E’ toccato dunque all’auto medica partita da Trento arrivare a Cavalese per seguire il parto. Sull’auto medica un’anestesista e un’ostetrica che assieme al personale dell’ospedale hanno seguito il parto nella maniera migliore.

Tutto bene ciò che finisce bene, ma questo episodio ha suscitato alcuni commenti. «Bastano due dita di neve - dice il portavoce di Parto per Fiemme Alessandro Arici - per bloccare un elicottero e creare del panico in una famiglia».

Frattanto la battaglia della Val di Fiemme per salvare il punto nascite continua. Proprio l’associazione Parto per Fiemme era l’altro ieri su Rai Due nella trasmissione «Medicina 33» dove ha spiegato la situazione del punto nascite fiemmese.

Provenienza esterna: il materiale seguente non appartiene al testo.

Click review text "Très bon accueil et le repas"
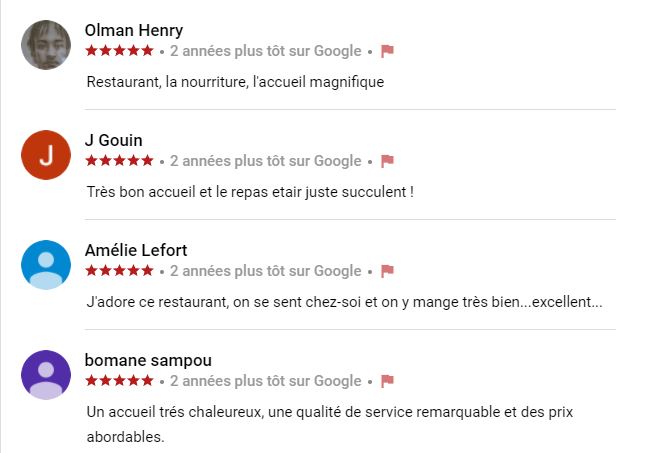 [x=250, y=192]
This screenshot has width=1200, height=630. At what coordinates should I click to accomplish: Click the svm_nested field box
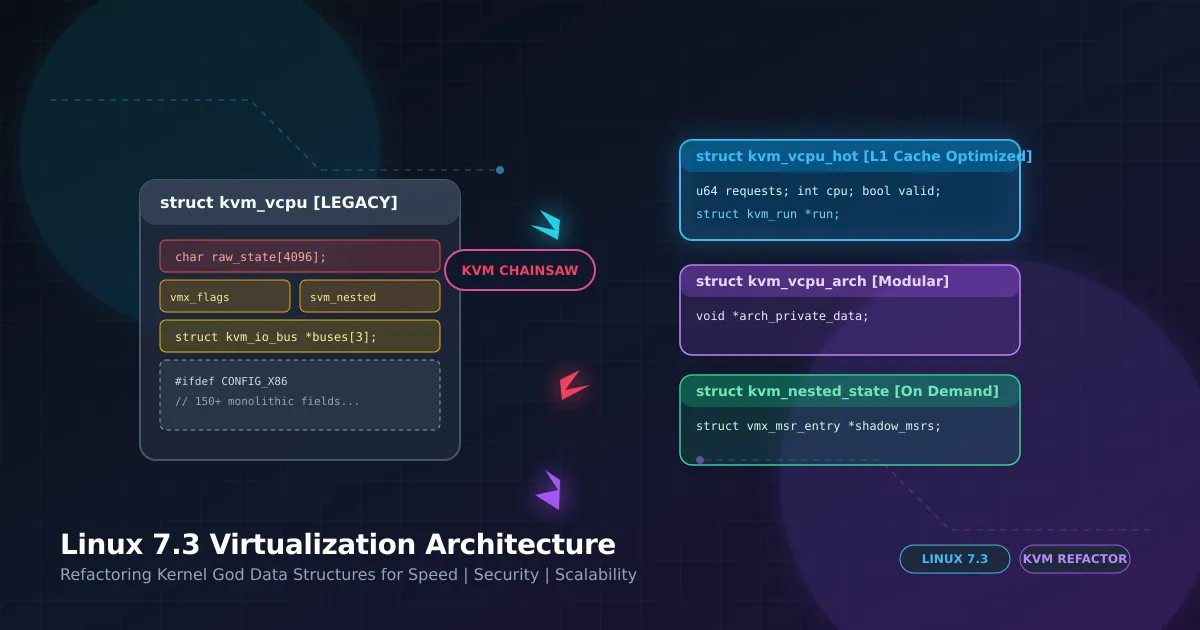pyautogui.click(x=370, y=296)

E proprio da questo programma è scaturita una novità. Racconta Alessandro Arici: «Un neonatologo di Ancona con un curriculum di tutto rispetto ci ha chiamati chiedendo informazioni sul venire a lavorare a Cavalese. Essendo un amante della montagna per lui sarebbe un sogno. Il fatto è che, visto quanto successo nell’ultimo anno, siamo in imbarazzo come associazione perché non sappiamo a chi segnalare il professionista che si è reso disponibile. Siamo in difficoltà perché se a chi vuol venire non si dice quanto guadagna (ora ci hanno messo fortunatamente una pezza), non si dice se chiude o meno il punto nascite e che non è detto che faccia delle rotazioni su Rovereto e Trento, mi si spieghi come fa un professionista a scegliere Cavalese.
Siamo in una situazione di stand-by che è stata creata ad hoc, oppure semplicemente un lavoro fatto male da qualcuno. Comunque sia la sostanza non cambia. Il rischio per chi abita nelle valli più lontane da Trento è sempre più elevato».